Nasir näherte sich, Ahmed Zadeh im Gefolge. Die beiden traten zu Khaderbhai und Khaled. Nasir betrachtete mit finsterer Miene den Himmel, um einzuschätzen, wann der Schneesturm einsetzen würde. Die Pferde waren gepackt und zum Abmarsch bereit, und er wollte nicht länger warten.
»Und als du mir mit der Klinik geholfen hast?«, fragte ich. Mir war übel, und ich wusste, dass meine Beine unter mir nachgeben würden, wenn ich sie auch nur ein bisschen entspannte. Als Khader nicht antwortete, wiederholte ich meine Frage. »Was war mit der Klinik? Warum hast du mir mit der Klinik geholfen? Gehörte das auch zu deinem Plan? Diesem Plan?«
Ein eisiger Wind fegte über das Plateau, und wir schauderten alle, als er uns ins Gesicht blies und durch unsere Kleider drang. Der Himmel verdunkelte sich rasch, und eine schmutziggraue Wolkenfront zog über die Berge auf die entfernte Ebene und die rötlich schimmernde sterbende Stadt zu.
»Du hast dort gute Arbeit geleistet«, antwortete Khader schließlich.

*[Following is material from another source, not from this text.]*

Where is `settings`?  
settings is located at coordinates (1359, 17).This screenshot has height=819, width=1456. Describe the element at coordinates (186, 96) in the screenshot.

»Danach habe ich nicht gefragt.«
»Das ist nicht der richtige Zeitpunkt, um über solche Dinge zu sprechen, Lin.«
»Oh doch«, erwiderte ich.
»Es gibt viele Dinge, die du nicht verstehen wirst«, sagte er, als habe er über diese Fragen schon lange nachgedacht.
»Erklär sie mir.«
»Nun gut. Alle Medikamente, die wir in das Lager hier gebracht haben, die Antibiotika und das Penicillin, wurden von Ranjits Leprakranken organisiert. Ich musste wissen, ob man sie hier bedenkenlos einsetzen konnte.«
»Oh Gott …«, stöhnte ich.
»Deshalb nutzte ich die Gelegenheit, die eigenartige Situation, dass du, ein Ausländer ohne Verbindung zu einer Familie oder einer Botschaft, in meinem eigenen Slum eine Klinik eröffnet hast – ich habe diese Chance genutzt, die Medikamente an den Leuten im Zhopadpatti zu testen. Ich musste Gewissheit haben, verstehst du, bevor ich diese Mittel in den Krieg mitnahm.«
»Großer Gott, Khader!«, knurrte ich.
»Ich musste –«
»Nur ein verfluchter Irrer macht so etwas!«
»Jetzt ist Schluss, Lin!«, fuhr Khader mich an. Die anderen Männer erstarrten, als fürchteten sie, ich wolle Khader körperlich attackieren. »Du gehst zu weit!«
»Ich gehe zu weit!«, höhnte ich. Mir klapperten die Zähne, und ich musste mich zusammenreißen, damit meine Knie nicht nachgaben. »Ich gehe zu weit! Er benutzt die Menschen im Slum als Meerschweinchen oder Laborratten oder weiß der Henker was, um seine Antibiotika zu testen, und benutzt mich dazu, weil sie mir vertrauen – und nun bin ich derjenige, der zu weit geht!«
»Niemand ist dabei zu Schaden gekommen«, versetzte Khader mit erhobener Stimme. »Die Medikamente waren alle gut, und deine Arbeit dort war gut. Die Menschen sind gesund geworden.«
»Wir sollten aus der Kälte gehen und in Ruhe darüber reden«, versuchte Ahmed Zadeh zu vermitteln. »Khader, wir müssen diese Schneefälle abwarten, bevor wir aufbrechen können. Lasst uns nach drinnen gehen.«
»Du musst verstehen«, sagte Khader fest, ohne Ahmed zu beachten. »Es war eine Kriegsentscheidung. Zwanzig Leben wurden aufs Spiel gesetzt, um tausend zu retten, und tausend wurden aufs Spiel gesetzt, um eine Million zu retten. Und glaub mir, wir wussten, dass die Medikamente gut waren. Das Risiko, von Ranjits Leprakranken unreine Medikamente zu bekommen, war ausgesprochen gering. Wir waren uns ziemlich sicher, dass sie gut waren, als wir sie dir gaben.«
»Und was war mit Sapna?« Nun hatte ich es ausgesprochen, meine schlimmste heimliche Angst, was Khader und meine Nähe zu ihm betraf. »War Sapna auch dein Werk?«
»Ich war nicht Sapna. Aber ich bin in der Tat verantwortlich für diese Morde. Sapna tötete für mich – für meine Mission. Und wenn ich aufrichtig sein soll: Sapnas blutige Arbeit hat mir viele Vorteile verschafft. Weil es Sapna gab und jeder ihn fürchtete, und weil ich gelobte, ihn zu finden und seinem Treiben ein Ende zu setzen, ermöglichten es mir die Politiker und die Polizei, Gewehre und andere Waffen über Bombay nach Karachi und Quetta zu bringen und mich in diesen Krieg einzumischen. Das Blut, das Sapna vergossen hat – es hat für uns die Räder geölt. Und ich würde es wieder so machen. Ich würde Sapnas Morde nutzen, und ich würde mit meinen eigenen Händen morden, wenn es unserer Sache helfen könnte.